═══ Records for this task ═══

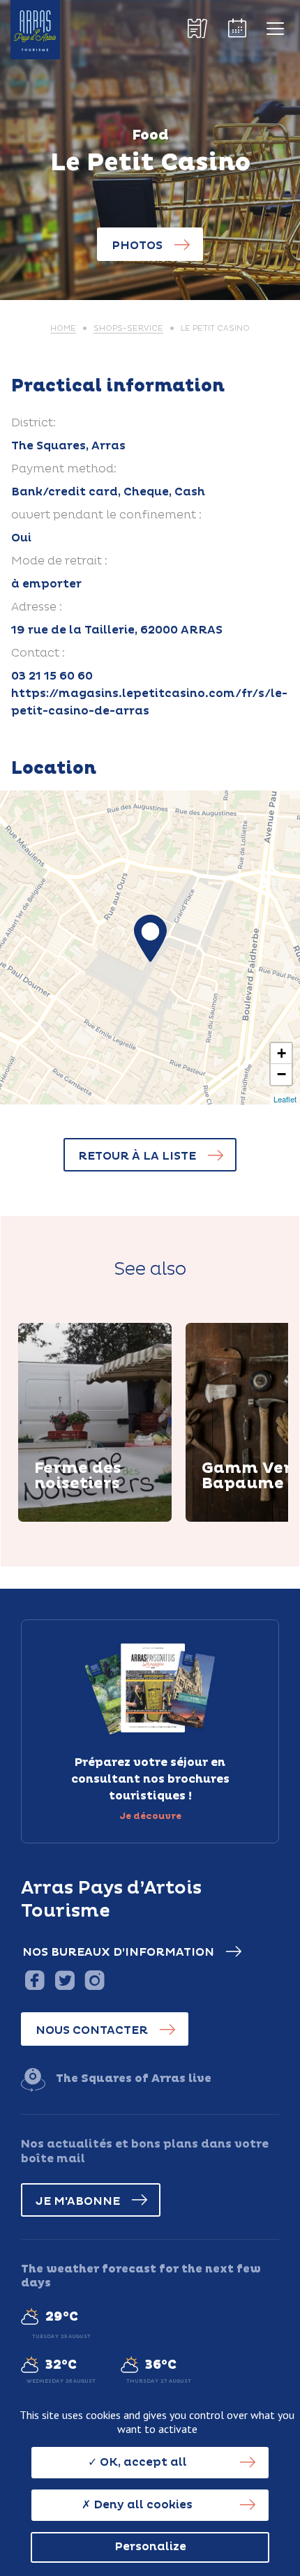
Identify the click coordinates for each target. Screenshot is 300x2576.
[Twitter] (64, 1980)
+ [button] (281, 1053)
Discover (77, 1520)
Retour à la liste (137, 1156)
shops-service (128, 328)
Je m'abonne (78, 2201)
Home (63, 328)
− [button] (281, 1074)
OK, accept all (142, 2462)
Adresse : (36, 607)
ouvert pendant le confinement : (106, 515)
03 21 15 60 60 (52, 676)
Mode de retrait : (59, 561)
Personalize (150, 2547)
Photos (137, 246)
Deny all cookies (142, 2505)
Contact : (38, 653)
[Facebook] (34, 1980)
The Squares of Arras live (133, 2078)
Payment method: (64, 469)
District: (33, 423)
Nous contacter (92, 2030)
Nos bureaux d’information (118, 1952)
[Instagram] (94, 1980)
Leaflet (285, 1098)
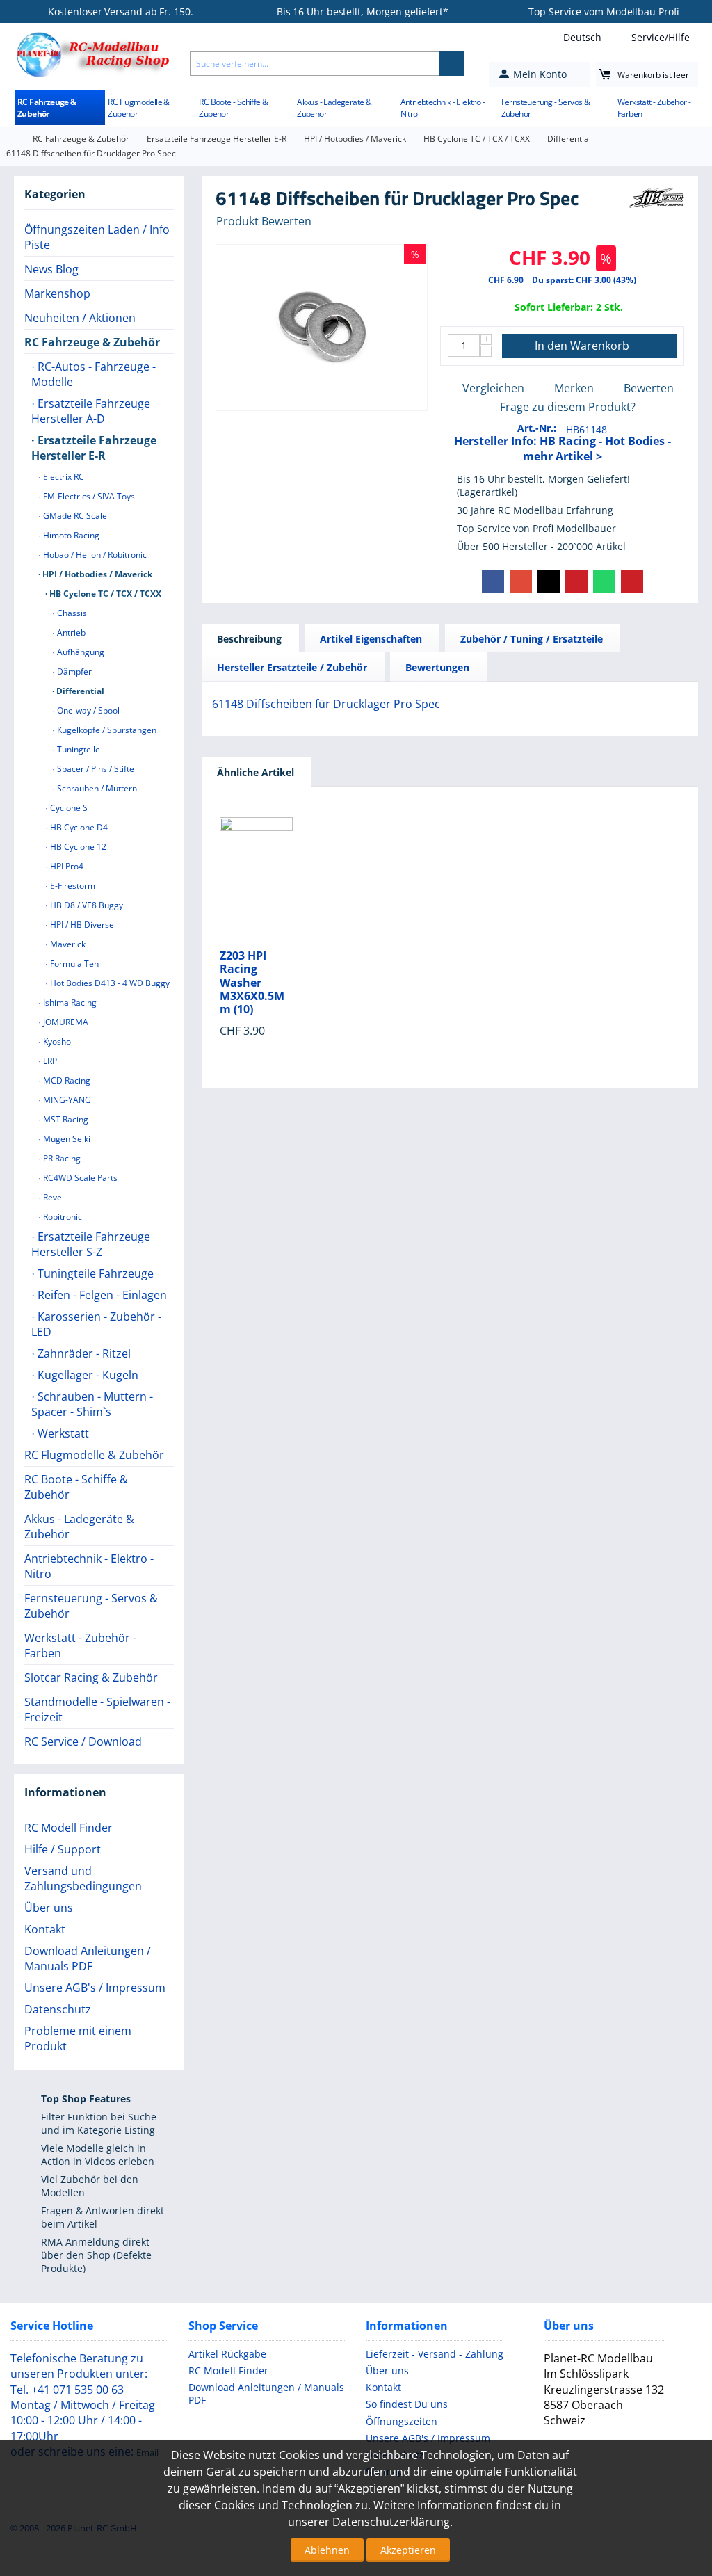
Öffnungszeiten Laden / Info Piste (97, 237)
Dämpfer (73, 671)
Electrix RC (62, 477)
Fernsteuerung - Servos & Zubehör (545, 108)
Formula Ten (73, 963)
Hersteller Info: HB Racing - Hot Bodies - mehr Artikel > (562, 448)
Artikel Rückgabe (227, 2353)
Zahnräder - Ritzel (83, 1353)
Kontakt (44, 1929)
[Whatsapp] (604, 581)
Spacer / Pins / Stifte (94, 769)
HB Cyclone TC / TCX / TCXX (476, 139)
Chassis (71, 613)
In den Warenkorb (582, 345)
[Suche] (451, 63)
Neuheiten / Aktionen (80, 317)
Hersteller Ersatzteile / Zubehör (292, 667)
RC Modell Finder (68, 1827)
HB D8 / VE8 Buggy (85, 905)
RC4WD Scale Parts (79, 1178)
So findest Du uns (407, 2403)
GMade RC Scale (74, 516)
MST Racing (64, 1119)
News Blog (51, 269)
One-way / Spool (87, 710)
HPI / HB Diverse (81, 925)
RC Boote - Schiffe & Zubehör (233, 108)
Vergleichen (493, 388)
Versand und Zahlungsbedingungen (83, 1878)
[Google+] (521, 581)
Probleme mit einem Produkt (77, 2038)
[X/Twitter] (548, 581)
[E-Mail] (632, 581)
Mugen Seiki (65, 1139)
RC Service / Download (83, 1741)
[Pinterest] (576, 581)
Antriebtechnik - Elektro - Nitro (442, 108)
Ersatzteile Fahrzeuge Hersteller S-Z (90, 1244)
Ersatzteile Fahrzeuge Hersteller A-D (90, 411)
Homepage (11, 139)
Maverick (67, 944)
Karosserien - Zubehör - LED (96, 1324)
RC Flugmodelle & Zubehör (138, 108)
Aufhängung (79, 652)
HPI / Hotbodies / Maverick (355, 139)
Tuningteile (77, 749)
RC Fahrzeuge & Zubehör (46, 108)
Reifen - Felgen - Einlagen (101, 1295)
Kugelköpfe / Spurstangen (105, 730)
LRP (49, 1061)
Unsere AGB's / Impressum (94, 1987)
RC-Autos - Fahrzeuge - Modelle (93, 374)
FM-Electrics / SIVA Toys (88, 496)
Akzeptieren (408, 2550)
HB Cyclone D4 (78, 827)
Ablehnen (327, 2550)
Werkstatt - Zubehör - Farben (653, 108)
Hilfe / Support (62, 1849)
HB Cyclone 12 (77, 847)
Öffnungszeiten (401, 2421)
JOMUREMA (64, 1022)
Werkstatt (62, 1433)
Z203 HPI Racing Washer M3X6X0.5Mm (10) (252, 982)
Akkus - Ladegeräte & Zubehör (334, 108)
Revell (53, 1197)
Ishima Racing (69, 1002)
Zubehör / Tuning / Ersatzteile (531, 638)
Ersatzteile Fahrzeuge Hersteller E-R (216, 139)
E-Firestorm (71, 886)
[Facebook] (493, 581)
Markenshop (57, 293)
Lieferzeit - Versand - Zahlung (434, 2353)
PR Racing (61, 1158)
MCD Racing (65, 1080)
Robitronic (61, 1217)
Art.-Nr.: (536, 428)
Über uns (48, 1907)
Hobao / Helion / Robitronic (94, 555)
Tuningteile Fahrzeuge (94, 1273)
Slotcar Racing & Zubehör (91, 1677)
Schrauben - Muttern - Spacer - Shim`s (92, 1404)
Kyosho (56, 1041)
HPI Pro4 (65, 866)
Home (7, 103)
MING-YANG (66, 1100)
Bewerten (649, 388)
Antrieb (70, 632)
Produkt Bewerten (264, 221)
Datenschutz (57, 2009)
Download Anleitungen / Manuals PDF (87, 1958)
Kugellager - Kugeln (86, 1375)
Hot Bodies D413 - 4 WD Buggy (109, 983)
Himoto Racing (70, 535)
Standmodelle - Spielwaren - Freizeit (97, 1709)
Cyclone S (68, 808)
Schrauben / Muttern (96, 788)
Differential (569, 139)
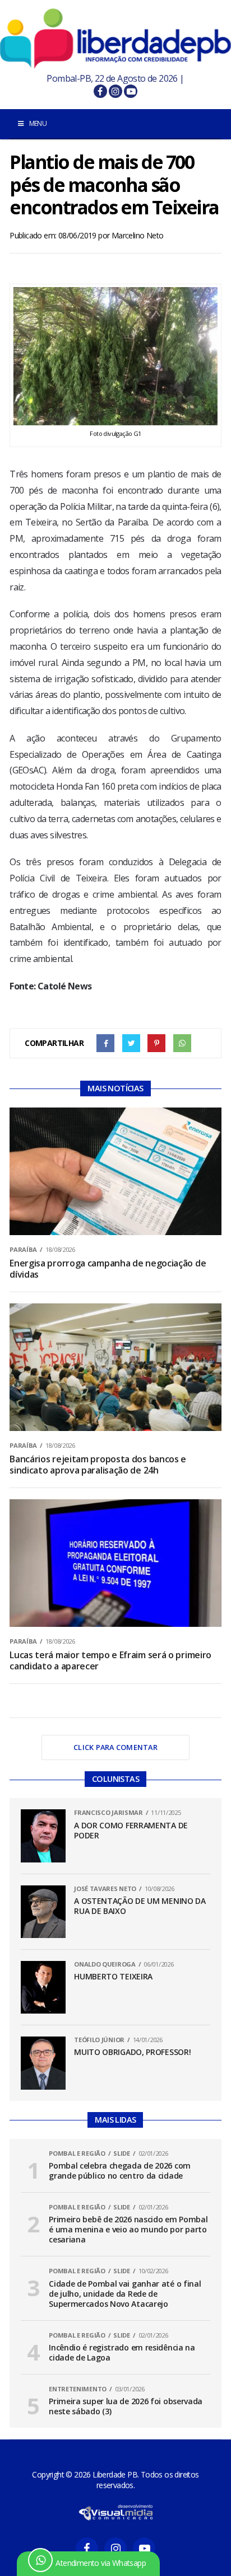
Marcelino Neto (138, 235)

═══

### [Brief]
Find the line with "Personalize (150, 2547)" in the entries above. Set down exactly every line from it up to and including the line with "Hersteller Ersatzteile / Zubehör (292, 667)", images excluded.

### [Finished exercise]
Personalize (150, 2547)
Photos (137, 246)
Deny all cookies (142, 2505)
Contact : (38, 653)
[Facebook] (34, 1980)
The Squares of Arras live (133, 2078)
Payment method: (64, 469)
District: (33, 423)
Nous contacter (92, 2030)
Nos bureaux d’information (118, 1952)
[Instagram] (94, 1980)
Leaflet (285, 1098)
Öffnungszeiten Laden / Info Piste (97, 237)
Dämpfer (73, 671)
Electrix RC (62, 477)
Fernsteuerung - Servos & Zubehör (545, 108)
Formula Ten (73, 963)
Hersteller Info: HB Racing - Hot Bodies - mehr Artikel > (562, 448)
Artikel Rückgabe (227, 2353)
Zahnräder - Ritzel (83, 1353)
Kontakt (44, 1929)
[Whatsapp] (604, 581)
Spacer / Pins / Stifte (94, 769)
HB Cyclone TC / TCX / TCXX (476, 139)
Chassis (71, 613)
In den Warenkorb (582, 345)
[Suche] (451, 63)
Neuheiten / Aktionen (80, 317)
Hersteller Ersatzteile / Zubehör (292, 667)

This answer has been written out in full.